Asian fund houses to buy more foreign stocks

A BNY Mellon survey of asset managers in China, Hong Kong and Singapore suggests non-Asian companies benefit from listing in the region.
Asian fund houses to buy more foreign stocks

Asian fund managers planning to boost investments in non-Asian companies prefer stocks that draw revenue from the region or have a secondary listing on a local exchange, finds a new survey*.

Almost half (47%) the firms polled plan to increase investments in companies domiciled outside their home market over the next one to five years.

BNY Mellon found that each additional percentage point in the global allocations of Asia-based institutional portfolios potentially equates to $7.3 billion in equity assets. This figure underscores the substantial opportunity for global issuers, notes the asset management and servicing firm.

“We’ve known for years that home-market bias to invest in domestic companies is more pronounced among Asian institutions, and that there’s a strong desire to correct that,” said Gregory Roath, head of Asia-Pacific for BNY Mellon’s depositary receipts business (see graph).

Several factors affect a global issuer’s decision to raise equity capital in Asia, the study found. The investors surveyed were particularly open to investing in companies that derive revenue from Asia, with 54% saying that was a key criterion.

Moreover, over half the investors surveyed (53%) said a secondary listing on an Asian exchange increases the chances they will invest in foreign-domiciled companies.

As for which Asian bourse they buy from, most of the investment community surveyed (61%) does not definitively differentiate between the regional exchanges in Asia where foreign companies have secondary listings (in China, Hong Kong and Singapore).

Meanwhile, more than half of investors (55%) are not required to meet with senior management of foreign companies before making an investment. And many report that as long as they can correspond with management throughout the year, a face-to-face meeting is not vital to their decision-making process when considering investment opportunities outside Asia.

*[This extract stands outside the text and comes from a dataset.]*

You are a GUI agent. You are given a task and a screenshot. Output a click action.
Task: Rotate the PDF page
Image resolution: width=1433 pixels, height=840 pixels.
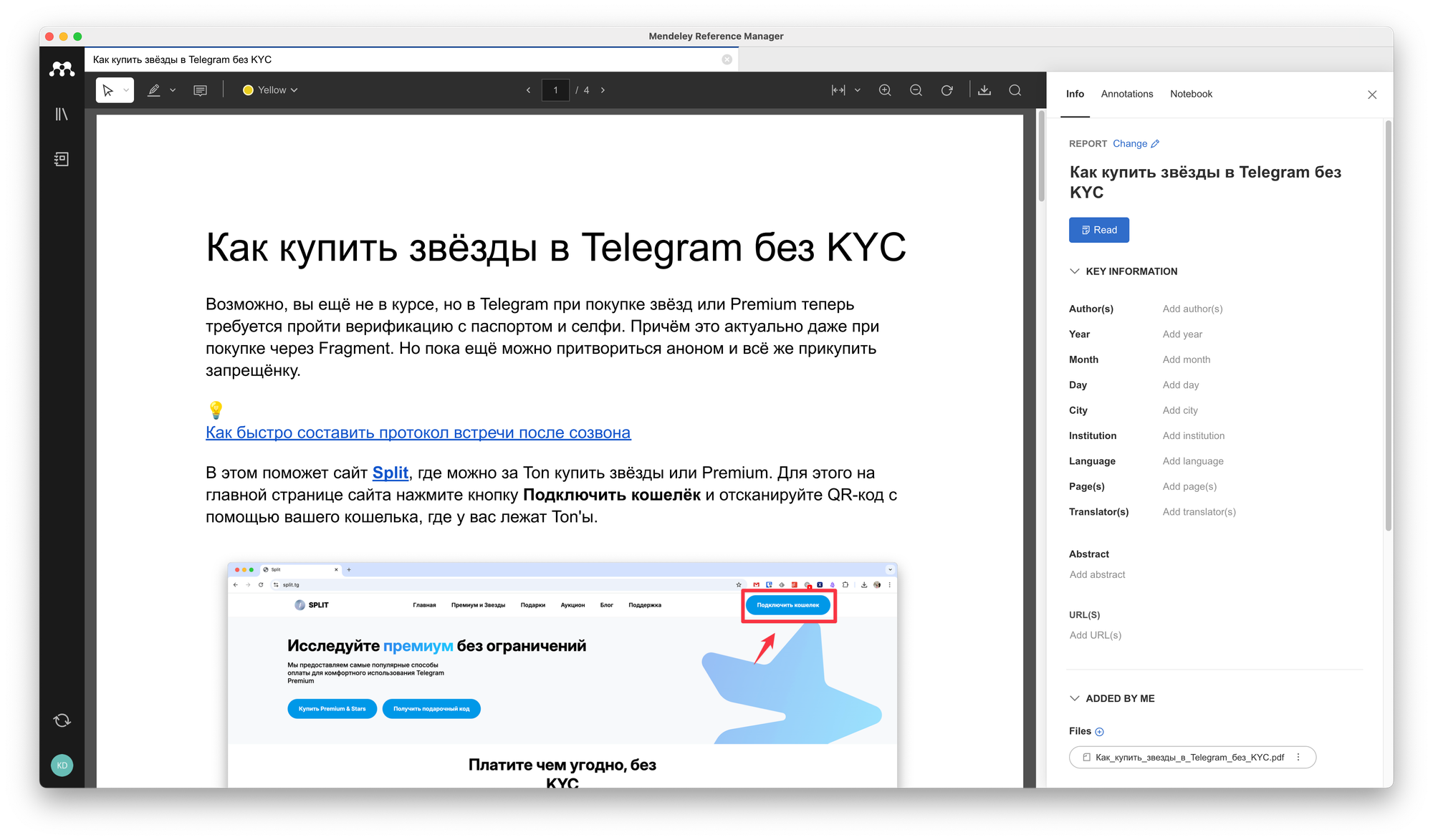point(946,90)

That said, over two-thirds (70%) of investors surveyed would like to meet management teams at least semi-annually for meetings and informational updates, and 97% would like to correspond with management at least once a year.

The study was based on 40 interviews with fund houses in China, Hong Kong and Singapore, representing $60 billion in equity assets under management. It focused on these locations as they are the primary destinations for companies considering secondary equity listings.

The survey targeted three types of investors: mainland China qualified domestic institutional investors (QDIIs); Hong Kong- and Singapore-based investment firms; and Hong Kong and Singapore subsidiaries of global asset managers.

* Asia’s Evolving Investment Landscape is BNY Mellon’s first-ever formal study of this category of investors.